SOURCE EXTRACT START

We first posted Marilyn Shook’s personal A-Fib story, “Pill-In-the-Pocket” for Five Years, then Catheter Ablation for a Cure (#25) in 2008. She then sent us updates in 2014, 2015 and now her latest update after a third ablation in late April 2016. Marilyn’s A-Fib appears to find new and unusual places to originate from.
In her lasted installment, Marilyn writes:
“It’s been a few weeks since my third PVA [Pulmonary Vein Ablation] and I am doing well.
Just to jolt your memory―I had my first PVA in 2007 and did well for 7 years. But my A-Fib returned in 2014 and was documented by a tiny Medtronic Reveal LINQ cardiac monitor implant. A second PVA followed in October of 2014.
I was A-Fib free until February 2016 when A-Fib/Flutter returned. I opted for my third PVA, which was performed in April 2016 by Dr. David Haines at Beaumont Hospital.
Marilyn Shook is also an A-Fib Support Volunteer who lives near Detroit, MI.
My Third Ablation and Post-Ablation Complication
Under general anesthesia, my PVA was extensive work but completed in about 4 hours. I was in sinus rhythm before and after the procedure. After my ablation, I was awake, alert and responsive and then suddenly became unresponsive, with thready pulse, blood pressure plummeted.

SOURCE EXTRACT END
DATA START

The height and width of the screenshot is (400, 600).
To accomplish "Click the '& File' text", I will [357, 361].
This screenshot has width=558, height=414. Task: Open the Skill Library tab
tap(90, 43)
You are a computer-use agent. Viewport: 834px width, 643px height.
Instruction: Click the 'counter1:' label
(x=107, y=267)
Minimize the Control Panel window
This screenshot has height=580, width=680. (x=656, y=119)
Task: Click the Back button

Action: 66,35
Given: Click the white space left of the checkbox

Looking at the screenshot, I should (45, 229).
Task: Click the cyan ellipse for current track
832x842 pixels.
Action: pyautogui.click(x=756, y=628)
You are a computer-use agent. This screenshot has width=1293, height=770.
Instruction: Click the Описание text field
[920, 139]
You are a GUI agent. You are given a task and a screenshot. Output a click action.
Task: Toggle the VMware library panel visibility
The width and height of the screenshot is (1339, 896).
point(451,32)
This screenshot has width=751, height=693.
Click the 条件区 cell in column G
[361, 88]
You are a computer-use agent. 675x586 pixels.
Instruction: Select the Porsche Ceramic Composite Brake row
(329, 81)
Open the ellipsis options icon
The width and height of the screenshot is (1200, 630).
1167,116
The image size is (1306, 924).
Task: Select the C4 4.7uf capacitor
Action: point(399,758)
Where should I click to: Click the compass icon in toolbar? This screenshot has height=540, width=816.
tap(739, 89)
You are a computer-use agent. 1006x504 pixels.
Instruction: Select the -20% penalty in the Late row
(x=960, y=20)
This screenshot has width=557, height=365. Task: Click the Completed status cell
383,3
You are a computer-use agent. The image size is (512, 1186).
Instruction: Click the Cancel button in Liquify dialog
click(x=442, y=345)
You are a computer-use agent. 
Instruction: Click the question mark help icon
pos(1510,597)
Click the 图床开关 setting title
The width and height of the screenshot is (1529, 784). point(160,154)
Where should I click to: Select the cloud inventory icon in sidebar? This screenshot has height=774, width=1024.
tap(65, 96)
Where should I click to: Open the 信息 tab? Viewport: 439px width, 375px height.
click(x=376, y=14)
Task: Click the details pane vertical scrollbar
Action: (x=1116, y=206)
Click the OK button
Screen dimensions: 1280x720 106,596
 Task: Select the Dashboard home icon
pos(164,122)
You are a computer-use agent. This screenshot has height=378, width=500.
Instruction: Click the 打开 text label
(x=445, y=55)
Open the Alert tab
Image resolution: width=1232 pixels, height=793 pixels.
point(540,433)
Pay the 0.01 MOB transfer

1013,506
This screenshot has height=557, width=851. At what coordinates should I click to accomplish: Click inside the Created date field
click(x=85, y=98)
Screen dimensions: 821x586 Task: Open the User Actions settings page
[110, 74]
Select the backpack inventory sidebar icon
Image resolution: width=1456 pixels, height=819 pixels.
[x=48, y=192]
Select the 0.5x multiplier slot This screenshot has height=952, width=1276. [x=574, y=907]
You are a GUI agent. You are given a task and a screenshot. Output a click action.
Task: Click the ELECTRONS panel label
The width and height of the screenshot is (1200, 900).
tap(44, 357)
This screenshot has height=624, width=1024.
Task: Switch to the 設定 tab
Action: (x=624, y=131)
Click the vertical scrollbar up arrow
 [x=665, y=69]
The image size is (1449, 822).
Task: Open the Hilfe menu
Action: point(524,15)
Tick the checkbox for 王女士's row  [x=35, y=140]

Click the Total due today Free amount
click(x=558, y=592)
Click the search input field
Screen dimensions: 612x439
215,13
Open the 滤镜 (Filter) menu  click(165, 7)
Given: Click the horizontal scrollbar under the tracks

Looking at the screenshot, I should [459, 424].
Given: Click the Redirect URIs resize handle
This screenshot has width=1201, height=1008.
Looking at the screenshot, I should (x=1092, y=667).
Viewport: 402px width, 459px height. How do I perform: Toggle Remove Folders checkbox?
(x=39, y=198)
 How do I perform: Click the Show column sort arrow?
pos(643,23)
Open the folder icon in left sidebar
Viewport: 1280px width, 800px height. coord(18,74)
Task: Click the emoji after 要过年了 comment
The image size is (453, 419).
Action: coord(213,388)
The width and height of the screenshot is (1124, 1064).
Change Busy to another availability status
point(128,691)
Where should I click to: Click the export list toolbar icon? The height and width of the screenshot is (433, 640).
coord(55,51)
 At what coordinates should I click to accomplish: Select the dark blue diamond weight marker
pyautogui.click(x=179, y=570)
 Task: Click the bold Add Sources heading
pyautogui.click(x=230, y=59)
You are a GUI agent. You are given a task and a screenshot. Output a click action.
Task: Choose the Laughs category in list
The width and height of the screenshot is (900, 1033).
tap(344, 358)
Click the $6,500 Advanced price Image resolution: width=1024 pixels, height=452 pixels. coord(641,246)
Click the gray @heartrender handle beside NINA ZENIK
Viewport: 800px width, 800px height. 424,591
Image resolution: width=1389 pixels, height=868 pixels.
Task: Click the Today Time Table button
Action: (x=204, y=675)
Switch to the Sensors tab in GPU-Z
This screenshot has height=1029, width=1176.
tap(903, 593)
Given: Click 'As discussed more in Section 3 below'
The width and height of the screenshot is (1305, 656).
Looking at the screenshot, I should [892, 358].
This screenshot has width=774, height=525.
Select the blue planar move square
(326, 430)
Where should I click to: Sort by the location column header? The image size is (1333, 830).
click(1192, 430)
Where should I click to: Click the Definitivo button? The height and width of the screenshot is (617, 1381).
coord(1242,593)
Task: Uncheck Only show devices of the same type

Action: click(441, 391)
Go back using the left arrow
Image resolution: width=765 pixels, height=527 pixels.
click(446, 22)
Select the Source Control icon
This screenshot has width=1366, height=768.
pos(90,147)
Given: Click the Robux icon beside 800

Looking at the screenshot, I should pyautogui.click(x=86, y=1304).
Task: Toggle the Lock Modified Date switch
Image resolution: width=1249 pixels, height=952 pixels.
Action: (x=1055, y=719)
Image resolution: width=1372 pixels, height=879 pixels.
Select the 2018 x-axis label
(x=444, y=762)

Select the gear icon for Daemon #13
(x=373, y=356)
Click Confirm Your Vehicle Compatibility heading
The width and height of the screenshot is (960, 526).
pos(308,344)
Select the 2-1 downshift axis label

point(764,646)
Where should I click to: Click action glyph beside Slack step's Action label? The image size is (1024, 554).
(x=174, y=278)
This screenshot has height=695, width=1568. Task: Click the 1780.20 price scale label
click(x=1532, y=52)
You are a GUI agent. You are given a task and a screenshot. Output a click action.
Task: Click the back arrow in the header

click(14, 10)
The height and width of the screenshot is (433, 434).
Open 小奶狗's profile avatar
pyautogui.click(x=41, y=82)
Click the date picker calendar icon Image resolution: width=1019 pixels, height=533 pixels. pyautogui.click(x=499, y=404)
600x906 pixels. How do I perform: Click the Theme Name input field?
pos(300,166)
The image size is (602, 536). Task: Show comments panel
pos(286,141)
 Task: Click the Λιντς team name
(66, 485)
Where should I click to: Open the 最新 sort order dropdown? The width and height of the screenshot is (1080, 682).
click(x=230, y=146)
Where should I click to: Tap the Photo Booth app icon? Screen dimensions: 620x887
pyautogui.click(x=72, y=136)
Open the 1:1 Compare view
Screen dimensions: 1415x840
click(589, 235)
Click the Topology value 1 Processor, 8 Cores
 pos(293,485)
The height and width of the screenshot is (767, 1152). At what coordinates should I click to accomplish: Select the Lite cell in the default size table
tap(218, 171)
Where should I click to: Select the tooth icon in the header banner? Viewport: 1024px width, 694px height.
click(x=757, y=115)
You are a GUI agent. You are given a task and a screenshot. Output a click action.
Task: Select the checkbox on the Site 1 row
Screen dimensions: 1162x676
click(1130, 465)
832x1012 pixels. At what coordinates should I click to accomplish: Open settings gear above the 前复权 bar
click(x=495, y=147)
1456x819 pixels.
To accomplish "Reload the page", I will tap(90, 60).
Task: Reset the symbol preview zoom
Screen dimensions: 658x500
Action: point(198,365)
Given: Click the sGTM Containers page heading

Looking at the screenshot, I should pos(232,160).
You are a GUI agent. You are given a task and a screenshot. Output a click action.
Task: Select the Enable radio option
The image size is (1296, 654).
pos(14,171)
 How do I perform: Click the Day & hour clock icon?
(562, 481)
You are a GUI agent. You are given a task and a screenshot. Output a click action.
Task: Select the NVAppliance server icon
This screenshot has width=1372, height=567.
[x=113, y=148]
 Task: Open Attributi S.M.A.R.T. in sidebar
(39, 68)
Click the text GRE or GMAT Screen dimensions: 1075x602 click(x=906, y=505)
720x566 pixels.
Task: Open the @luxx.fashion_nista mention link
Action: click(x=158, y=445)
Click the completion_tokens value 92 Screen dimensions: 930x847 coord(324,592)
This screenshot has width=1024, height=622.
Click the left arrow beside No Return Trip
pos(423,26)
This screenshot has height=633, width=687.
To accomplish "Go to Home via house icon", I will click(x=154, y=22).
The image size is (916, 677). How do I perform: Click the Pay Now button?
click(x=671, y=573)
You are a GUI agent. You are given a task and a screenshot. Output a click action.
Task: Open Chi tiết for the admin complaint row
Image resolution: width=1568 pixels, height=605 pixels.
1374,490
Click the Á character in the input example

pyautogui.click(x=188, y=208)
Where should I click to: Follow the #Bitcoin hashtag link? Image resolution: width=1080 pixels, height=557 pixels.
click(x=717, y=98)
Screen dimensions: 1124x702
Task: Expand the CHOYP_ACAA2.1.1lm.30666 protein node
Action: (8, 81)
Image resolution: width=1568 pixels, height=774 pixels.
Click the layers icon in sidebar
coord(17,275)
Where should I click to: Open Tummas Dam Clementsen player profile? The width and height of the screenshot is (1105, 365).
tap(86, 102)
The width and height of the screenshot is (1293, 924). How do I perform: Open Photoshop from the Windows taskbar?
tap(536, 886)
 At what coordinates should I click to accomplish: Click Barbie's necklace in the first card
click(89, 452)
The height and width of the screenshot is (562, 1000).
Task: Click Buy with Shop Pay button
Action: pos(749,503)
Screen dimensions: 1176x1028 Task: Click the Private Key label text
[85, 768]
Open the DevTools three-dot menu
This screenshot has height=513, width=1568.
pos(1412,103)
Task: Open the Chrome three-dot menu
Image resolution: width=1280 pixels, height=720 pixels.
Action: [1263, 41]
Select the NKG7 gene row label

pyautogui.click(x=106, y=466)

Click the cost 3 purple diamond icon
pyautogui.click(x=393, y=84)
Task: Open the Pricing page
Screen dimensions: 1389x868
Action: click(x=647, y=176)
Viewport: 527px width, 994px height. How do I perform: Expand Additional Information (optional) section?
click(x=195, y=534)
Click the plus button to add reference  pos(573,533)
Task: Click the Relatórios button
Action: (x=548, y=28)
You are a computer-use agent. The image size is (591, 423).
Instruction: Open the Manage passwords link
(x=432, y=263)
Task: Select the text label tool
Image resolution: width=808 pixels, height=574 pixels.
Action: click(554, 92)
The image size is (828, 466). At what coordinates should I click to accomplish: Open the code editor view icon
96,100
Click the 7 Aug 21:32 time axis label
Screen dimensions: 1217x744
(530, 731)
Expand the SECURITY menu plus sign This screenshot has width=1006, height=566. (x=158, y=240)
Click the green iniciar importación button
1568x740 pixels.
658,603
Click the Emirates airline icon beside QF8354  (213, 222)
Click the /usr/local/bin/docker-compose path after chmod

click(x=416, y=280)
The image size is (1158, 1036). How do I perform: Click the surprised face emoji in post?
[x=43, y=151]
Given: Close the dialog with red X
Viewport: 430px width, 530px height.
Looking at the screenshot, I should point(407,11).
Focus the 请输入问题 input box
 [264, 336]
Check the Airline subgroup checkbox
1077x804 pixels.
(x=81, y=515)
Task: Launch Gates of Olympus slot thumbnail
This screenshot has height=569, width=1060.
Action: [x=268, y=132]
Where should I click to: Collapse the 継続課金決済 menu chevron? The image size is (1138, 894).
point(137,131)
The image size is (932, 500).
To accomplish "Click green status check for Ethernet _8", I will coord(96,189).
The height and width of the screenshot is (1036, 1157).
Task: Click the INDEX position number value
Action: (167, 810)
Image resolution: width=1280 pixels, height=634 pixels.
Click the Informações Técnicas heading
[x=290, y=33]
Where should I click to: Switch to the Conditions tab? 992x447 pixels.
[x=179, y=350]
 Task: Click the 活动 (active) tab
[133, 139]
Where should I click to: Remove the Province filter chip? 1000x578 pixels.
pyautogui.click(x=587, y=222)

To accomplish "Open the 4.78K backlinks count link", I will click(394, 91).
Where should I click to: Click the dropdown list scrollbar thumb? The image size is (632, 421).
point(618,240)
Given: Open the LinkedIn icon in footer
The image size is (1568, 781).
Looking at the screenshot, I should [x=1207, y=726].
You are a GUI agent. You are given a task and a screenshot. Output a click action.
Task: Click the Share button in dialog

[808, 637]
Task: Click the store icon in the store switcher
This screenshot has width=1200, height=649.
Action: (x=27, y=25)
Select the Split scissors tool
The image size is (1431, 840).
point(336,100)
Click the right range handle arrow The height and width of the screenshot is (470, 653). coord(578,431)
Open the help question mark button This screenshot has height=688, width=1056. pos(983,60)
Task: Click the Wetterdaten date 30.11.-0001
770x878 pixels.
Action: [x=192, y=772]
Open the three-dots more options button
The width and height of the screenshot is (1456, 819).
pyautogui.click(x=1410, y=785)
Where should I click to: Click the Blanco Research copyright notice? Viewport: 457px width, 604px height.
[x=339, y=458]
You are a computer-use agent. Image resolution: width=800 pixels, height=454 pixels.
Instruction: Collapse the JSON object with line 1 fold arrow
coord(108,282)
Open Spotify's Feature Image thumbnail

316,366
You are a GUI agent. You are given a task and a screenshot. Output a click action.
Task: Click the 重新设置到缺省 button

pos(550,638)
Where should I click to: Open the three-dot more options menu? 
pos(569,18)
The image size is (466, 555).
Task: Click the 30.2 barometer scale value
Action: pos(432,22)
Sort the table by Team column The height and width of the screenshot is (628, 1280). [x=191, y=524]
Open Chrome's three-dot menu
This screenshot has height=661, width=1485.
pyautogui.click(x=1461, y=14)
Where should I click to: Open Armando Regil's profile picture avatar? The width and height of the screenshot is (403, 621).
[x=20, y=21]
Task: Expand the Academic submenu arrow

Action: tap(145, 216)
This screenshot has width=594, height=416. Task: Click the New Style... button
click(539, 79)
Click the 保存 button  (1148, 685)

DATA END

PROBLEM DETAILS | Return the passage of the A-Fib ablation update between "My Third Ablation" and "blood pressure plummeted.", inclusive, copied word for word.

EXERCISE SOLUTION |
My Third Ablation and Post-Ablation Complication
Under general anesthesia, my PVA was extensive work but completed in about 4 hours. I was in sinus rhythm before and after the procedure. After my ablation, I was awake, alert and responsive and then suddenly became unresponsive, with thready pulse, blood pressure plummeted.